Since then, Dionne said, the blueback herring population, which makes up the vast majority of the overall herring population in Oyster River, has fallen to around 8,000 in recent years.
Dionne said Fish & Game attributes the decline in the herring population at Oyster River to the lack of constant flow of the Mill Pond River in summer and early fall, when blueback herring spawn, hatch and attempt to migrate out to sea. The Oyster River slows down to a trickle and the resulting stagnant water loses oxygen to the fish, he said. As a result, many newly hatched blueback herring die before they can swim to the Gulf of Maine in late summer and early fall, he said.
“What we’re hoping for here is improved water quality by removing the dam,” Dionne said. “When adult herring go up the fish ladder in the spring, there’s a lot of water flowing; they lay their eggs and return to the ocean. In the summer, when they hatch behind the impoundment, there is often not enough water to pass the weir and they cannot escape the habitat.

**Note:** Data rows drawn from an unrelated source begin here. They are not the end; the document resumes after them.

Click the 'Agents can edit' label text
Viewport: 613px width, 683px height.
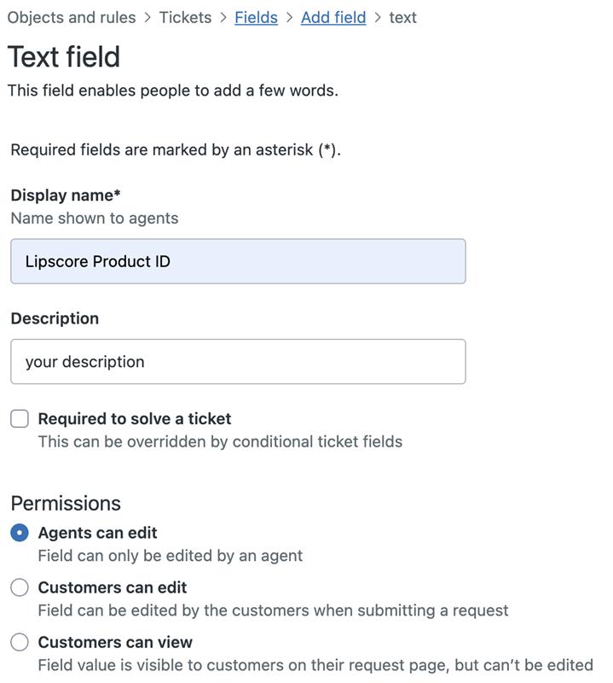pos(97,533)
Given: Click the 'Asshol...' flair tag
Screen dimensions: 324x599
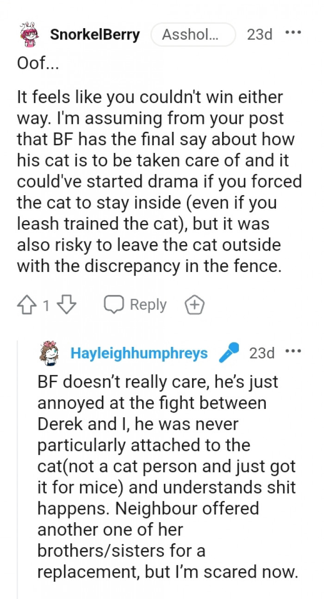Looking at the screenshot, I should tap(193, 34).
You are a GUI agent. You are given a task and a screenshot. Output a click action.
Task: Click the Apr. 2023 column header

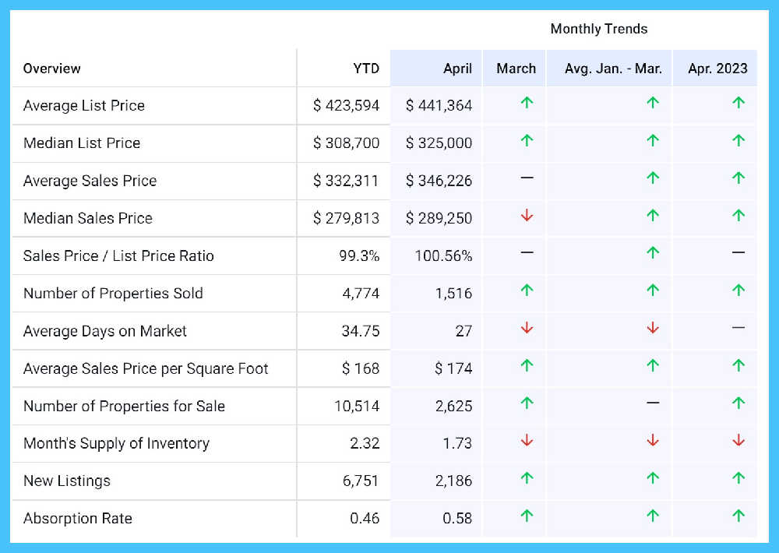coord(717,69)
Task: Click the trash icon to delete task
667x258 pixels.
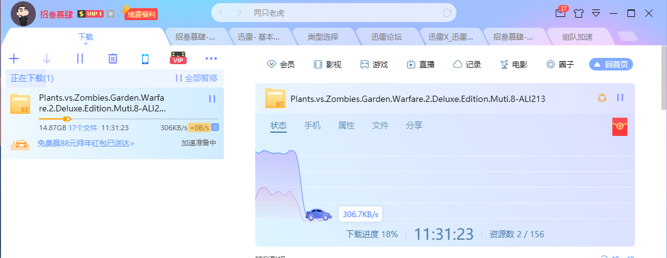Action: [x=113, y=59]
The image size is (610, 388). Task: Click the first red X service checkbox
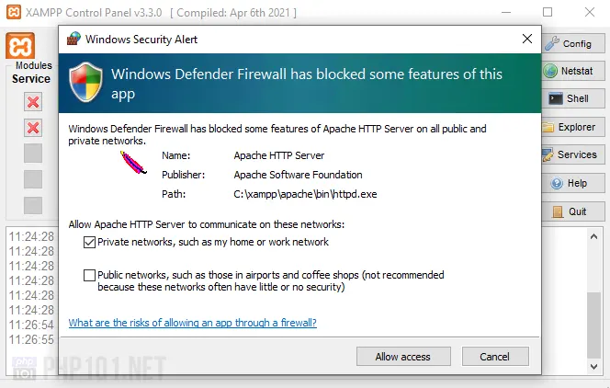(x=33, y=101)
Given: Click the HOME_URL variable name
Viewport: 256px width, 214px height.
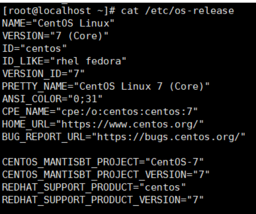Looking at the screenshot, I should tap(26, 124).
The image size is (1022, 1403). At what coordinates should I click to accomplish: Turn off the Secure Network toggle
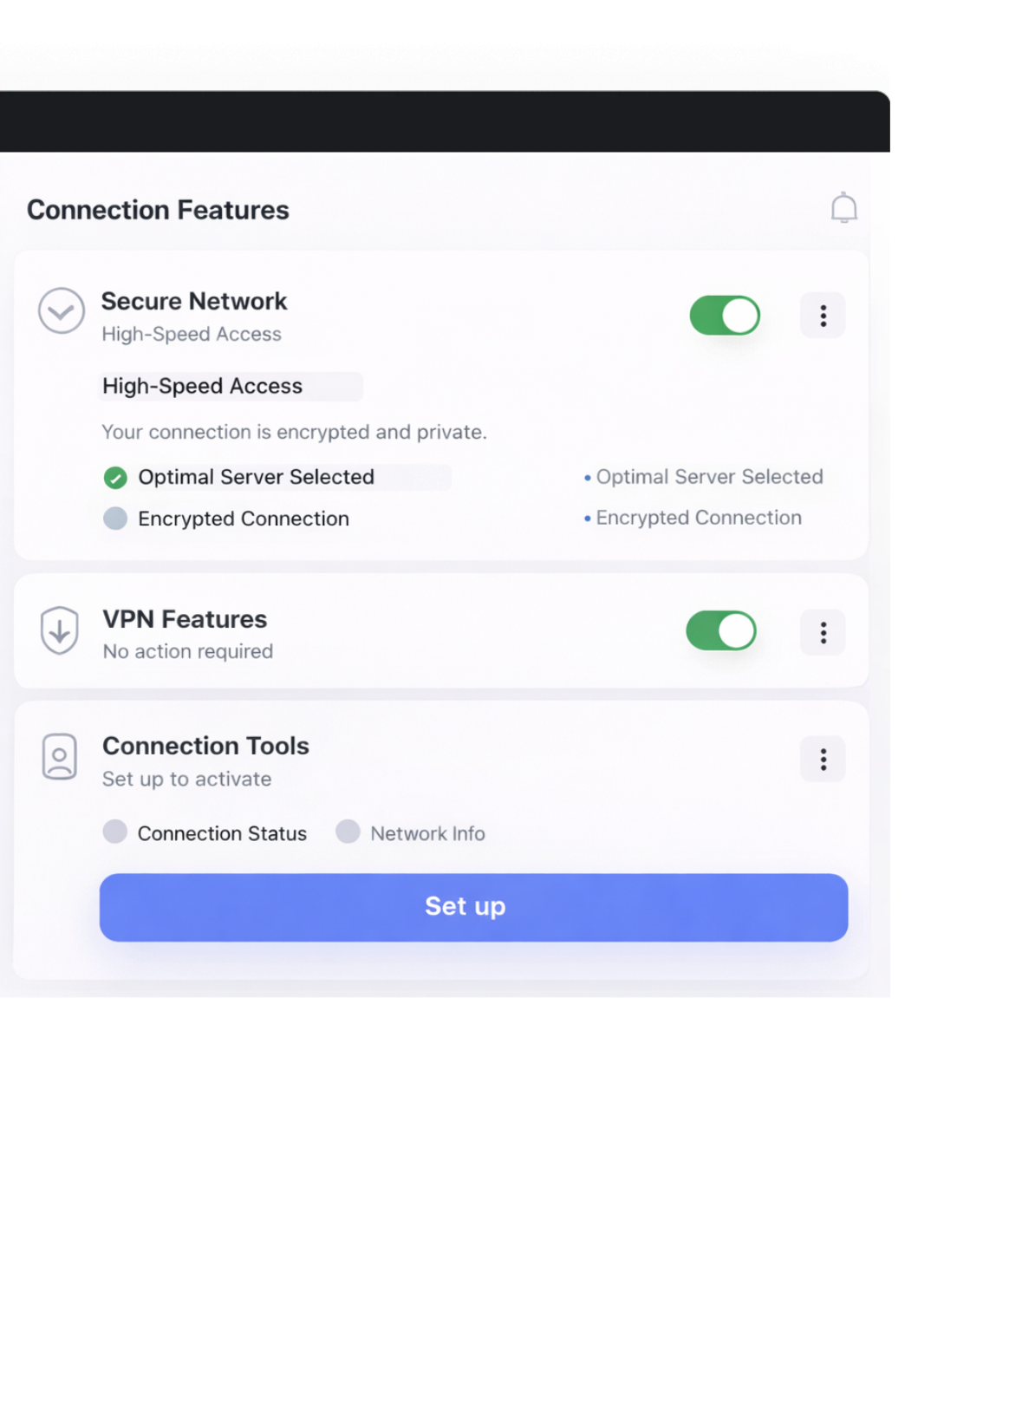[725, 316]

Ted Diers, administrator of the Watershed Management Office of the State Department of Environmental Services, said that when communities assess the removal of dams that have played a vital role in servicing factories in the region there are centuries, several considerations must be taken into account beyond the environmental benefits.
“These are tough conversations to have, even though dams don’t provide the service they were originally built for, they often serve recreational or aesthetic purposes,” Diers said. “But we have to recognize that they have an ecological cost. This is why the public process is so important, as it was in Exeter.